Now nobody in this league wants to play 40 minutes at half the intensity that Russell and Chamberlain brought to their teams. Now you see all-star centers who won't run up the court with their teammates on the break, forwards who play a Mickey Mouse defense, and guards who won't dive on the floor for a loose ball.
Years ago, before operating an NBA franchise became an ego trip for owners, coaches were allowed to run a compassionate dictatorship. When a player was told to do something, he did it. When he signed a four-year contract for a certain figure, he didn't demand that it be renegotiated after two years and get away with it.
Most NBA coaches today are probably paid at about the same figure as their seventh or eighth player. While they may still pick the starting lineup and make game substitutions, they don't tell any millionaire superstar with a long-term contract what to do.
They can suggest, but they can't demand. Otherwise that player's going to take his problems to the owner, where he knows he's going to get satisfaction.
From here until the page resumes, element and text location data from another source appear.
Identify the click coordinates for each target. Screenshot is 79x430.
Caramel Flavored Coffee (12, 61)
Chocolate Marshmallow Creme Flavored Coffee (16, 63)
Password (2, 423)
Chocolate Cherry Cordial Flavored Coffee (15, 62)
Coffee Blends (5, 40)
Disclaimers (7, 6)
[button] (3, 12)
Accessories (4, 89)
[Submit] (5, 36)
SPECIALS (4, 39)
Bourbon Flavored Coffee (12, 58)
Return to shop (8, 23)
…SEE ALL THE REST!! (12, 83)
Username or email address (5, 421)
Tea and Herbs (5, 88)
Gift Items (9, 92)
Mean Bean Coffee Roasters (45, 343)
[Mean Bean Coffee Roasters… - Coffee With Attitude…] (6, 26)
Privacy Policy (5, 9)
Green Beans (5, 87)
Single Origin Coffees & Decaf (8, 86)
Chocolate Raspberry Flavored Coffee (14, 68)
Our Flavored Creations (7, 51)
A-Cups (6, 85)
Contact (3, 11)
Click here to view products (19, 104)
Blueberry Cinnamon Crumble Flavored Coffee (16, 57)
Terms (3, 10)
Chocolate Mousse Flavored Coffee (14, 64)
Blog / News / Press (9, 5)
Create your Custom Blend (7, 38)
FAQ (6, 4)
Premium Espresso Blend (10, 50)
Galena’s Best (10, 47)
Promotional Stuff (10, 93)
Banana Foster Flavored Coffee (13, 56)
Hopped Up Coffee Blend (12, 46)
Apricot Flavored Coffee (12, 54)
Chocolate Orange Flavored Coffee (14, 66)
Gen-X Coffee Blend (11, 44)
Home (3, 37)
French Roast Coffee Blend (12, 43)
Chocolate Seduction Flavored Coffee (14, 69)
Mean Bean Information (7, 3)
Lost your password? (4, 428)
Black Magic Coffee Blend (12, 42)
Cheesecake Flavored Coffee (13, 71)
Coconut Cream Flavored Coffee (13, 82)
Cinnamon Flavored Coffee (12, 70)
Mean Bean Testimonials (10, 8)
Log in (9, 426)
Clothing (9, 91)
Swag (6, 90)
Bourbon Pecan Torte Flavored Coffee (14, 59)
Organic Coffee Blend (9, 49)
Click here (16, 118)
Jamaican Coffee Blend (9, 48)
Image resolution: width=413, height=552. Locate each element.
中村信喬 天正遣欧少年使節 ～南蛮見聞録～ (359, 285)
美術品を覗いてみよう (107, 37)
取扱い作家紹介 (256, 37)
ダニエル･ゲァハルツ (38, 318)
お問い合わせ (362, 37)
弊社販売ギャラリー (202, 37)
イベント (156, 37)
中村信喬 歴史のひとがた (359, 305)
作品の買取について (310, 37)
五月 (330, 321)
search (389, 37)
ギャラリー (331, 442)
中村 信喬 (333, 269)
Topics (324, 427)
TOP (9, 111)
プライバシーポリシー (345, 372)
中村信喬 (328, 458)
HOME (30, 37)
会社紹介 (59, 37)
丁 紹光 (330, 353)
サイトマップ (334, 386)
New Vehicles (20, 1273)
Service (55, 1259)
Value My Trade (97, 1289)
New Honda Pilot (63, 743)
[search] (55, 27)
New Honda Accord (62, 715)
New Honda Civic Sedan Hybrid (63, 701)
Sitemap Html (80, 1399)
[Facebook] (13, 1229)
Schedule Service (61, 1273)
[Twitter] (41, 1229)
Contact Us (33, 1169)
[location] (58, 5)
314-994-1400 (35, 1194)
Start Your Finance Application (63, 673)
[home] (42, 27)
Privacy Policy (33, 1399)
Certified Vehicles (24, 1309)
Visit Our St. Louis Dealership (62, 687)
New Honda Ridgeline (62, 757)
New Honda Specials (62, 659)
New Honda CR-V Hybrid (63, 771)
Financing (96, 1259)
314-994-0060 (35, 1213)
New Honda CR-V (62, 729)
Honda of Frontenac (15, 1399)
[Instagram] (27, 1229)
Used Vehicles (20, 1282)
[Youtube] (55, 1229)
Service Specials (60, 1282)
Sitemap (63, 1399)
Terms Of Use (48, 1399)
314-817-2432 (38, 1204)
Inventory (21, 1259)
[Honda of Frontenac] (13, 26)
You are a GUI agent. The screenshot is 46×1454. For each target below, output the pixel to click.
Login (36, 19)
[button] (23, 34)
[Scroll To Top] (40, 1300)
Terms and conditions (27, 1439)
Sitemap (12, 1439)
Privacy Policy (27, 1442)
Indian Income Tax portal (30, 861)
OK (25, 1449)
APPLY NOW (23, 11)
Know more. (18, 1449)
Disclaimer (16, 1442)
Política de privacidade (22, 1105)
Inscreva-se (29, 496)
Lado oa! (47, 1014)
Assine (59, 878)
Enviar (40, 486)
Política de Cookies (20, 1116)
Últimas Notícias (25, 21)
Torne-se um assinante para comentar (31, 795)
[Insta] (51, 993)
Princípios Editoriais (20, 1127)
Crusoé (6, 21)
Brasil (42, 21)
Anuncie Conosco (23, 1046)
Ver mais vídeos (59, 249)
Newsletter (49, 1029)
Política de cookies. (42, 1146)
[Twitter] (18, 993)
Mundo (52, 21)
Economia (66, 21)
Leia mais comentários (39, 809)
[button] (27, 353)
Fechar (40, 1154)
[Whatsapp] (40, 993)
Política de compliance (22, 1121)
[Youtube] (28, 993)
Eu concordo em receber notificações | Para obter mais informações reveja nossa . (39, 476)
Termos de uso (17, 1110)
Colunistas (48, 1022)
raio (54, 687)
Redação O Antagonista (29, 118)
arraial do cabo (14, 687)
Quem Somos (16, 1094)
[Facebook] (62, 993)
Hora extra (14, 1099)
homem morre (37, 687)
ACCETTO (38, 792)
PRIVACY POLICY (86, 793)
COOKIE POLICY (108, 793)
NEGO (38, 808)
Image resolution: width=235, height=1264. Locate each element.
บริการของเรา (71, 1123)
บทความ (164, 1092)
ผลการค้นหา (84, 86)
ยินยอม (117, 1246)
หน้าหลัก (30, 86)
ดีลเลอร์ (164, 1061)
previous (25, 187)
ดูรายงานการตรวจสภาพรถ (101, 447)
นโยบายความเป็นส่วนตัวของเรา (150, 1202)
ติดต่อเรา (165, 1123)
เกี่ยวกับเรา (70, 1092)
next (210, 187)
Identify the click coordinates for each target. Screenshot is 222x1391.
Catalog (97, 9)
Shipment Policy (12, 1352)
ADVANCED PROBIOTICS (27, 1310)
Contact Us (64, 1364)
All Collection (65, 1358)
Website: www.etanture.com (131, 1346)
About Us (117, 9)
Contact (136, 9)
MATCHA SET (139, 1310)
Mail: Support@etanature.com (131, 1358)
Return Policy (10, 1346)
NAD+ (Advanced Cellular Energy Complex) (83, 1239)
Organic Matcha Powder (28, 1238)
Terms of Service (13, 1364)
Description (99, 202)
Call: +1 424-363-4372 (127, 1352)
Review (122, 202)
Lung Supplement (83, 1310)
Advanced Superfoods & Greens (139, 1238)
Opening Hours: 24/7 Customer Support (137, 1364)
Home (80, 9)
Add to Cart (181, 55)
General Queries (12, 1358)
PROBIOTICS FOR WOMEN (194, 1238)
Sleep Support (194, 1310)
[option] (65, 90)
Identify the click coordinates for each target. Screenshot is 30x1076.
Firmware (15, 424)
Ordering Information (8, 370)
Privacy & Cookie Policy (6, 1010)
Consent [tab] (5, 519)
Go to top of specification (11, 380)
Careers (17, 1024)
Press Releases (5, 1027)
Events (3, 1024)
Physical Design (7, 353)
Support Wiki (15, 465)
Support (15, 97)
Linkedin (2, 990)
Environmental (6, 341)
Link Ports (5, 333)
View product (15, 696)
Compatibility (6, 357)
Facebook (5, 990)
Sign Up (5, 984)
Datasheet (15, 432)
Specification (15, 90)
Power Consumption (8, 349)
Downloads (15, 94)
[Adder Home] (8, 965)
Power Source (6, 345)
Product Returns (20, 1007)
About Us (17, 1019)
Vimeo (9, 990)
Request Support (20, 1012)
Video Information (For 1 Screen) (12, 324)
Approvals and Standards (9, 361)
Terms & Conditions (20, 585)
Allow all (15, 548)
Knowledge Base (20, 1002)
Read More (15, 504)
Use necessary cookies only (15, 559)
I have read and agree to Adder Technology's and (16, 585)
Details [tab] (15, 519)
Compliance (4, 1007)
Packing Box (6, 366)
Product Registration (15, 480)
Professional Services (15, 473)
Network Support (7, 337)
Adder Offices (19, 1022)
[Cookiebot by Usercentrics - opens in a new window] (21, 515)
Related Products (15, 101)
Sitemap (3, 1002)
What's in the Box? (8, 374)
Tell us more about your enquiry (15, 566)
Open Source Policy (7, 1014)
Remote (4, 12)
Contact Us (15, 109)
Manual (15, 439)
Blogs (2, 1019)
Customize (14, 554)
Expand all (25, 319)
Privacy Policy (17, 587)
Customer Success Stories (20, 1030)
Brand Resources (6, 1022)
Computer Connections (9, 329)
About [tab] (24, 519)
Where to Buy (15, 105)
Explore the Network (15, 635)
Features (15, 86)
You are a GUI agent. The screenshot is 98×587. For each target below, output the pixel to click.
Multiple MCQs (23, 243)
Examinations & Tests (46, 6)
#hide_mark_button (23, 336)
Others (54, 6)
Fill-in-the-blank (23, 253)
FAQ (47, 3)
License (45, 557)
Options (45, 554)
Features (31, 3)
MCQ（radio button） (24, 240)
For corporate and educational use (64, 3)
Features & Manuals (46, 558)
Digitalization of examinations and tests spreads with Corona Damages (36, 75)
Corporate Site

When you are in the sports-entertainment business, as the NBA is, it makes sense to showcase your best talent around the league and on network television as often as you can.
Yet several years ago pro basketball decided it could save itself a ton of traveling money if, for example, the Boston Celtics made only one road trip west a year to play the Los Angeles Lakers, and vice versa.
The NBA seems to be forgetting that during one brilliant 13-year stretch, Boston and Los Angeles met seven times in the playoffs in games that sent nationwide TV ratings skyrocketing. Now the league tends to treat this heated and lucrative rivalry as if it never existed.
In my opinion, the NBA should trim its present number of franchises from 23 to 16, divide the league into an Eastern and Western Conference, with eight teams apiece, and have each team play every other club the same number of times during the regular season.
The NBA playoffs would be changed to embrace only the first four teams in each conference, Team 1 playing Team 4, and Team 2 playing Team 3. All would be best-of-seven series.
The conference playoff champions would then adopt baseball's World Series format, a best-of-seven affair that would open in the East one year and the West the next. And maybe by then, just maybe, the fans would have learned the names of all 24 players involved.